Artur Marczewski finished his career in his hometown of Łódź. It was here that his life ended in 1945 when the Russian army entered the city.
Leon Sperling, like Gintel, had started playing football with Jutrzenka, before going on to become a Cracovia legend. He spent his whole career at the club, winning three league titles. After he quit playing, he got married and moved to Lwów (now Lviv). When the war came, he found himself, like so many, confined to the Jewish ghetto. He was shot dead there in December 1941.

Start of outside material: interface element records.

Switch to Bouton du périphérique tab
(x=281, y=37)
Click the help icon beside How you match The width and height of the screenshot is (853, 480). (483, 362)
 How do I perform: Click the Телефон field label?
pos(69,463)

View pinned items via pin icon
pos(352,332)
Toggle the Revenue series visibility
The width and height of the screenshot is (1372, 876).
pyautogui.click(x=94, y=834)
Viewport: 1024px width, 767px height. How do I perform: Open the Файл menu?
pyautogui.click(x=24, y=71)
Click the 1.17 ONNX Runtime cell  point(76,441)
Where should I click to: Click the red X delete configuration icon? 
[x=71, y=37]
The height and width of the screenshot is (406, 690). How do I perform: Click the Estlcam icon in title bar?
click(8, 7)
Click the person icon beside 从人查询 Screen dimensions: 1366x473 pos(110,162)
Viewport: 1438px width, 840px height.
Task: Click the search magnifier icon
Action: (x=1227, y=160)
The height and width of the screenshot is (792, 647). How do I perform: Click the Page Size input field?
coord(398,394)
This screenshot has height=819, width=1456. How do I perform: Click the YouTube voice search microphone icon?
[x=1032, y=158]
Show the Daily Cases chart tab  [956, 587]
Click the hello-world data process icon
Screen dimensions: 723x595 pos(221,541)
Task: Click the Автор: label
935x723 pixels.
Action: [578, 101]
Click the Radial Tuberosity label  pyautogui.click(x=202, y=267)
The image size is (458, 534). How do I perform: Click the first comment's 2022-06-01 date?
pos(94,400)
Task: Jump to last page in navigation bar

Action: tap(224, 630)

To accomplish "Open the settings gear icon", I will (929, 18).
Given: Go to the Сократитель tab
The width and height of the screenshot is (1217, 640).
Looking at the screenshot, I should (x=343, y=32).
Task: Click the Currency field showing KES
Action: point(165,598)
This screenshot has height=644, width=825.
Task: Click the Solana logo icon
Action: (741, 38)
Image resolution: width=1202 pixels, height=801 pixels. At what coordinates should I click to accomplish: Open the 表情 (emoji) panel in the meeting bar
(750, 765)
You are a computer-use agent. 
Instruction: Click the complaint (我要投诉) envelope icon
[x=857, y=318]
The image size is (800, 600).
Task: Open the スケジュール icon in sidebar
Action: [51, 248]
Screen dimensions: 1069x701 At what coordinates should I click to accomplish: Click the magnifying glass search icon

Marian Einbacher was yet another Jewish player whose life came to an end with the Second World War. His playing career finished in 1925 due to injury, and he then went into a banking career. He was arrested and imprisoned in the Auschwitz concentration camp, sent on a train from Radom on March 28, 1942. Marian was registered under the number 27428. He had a couple of spells in the sick bay and died there on January 12th, 1943.
Unlike Poland’s recent defeat to Hungary, which ultimately cost them a seeded place in the play-offs for the World Cup, the team which lost in Budapest 100 years ago will always be a part of Polish history. Some went on to manage the Poland national team, while others died during another dark period in the country’s troubled history, but they are all names which deserve to be remembered and honoured.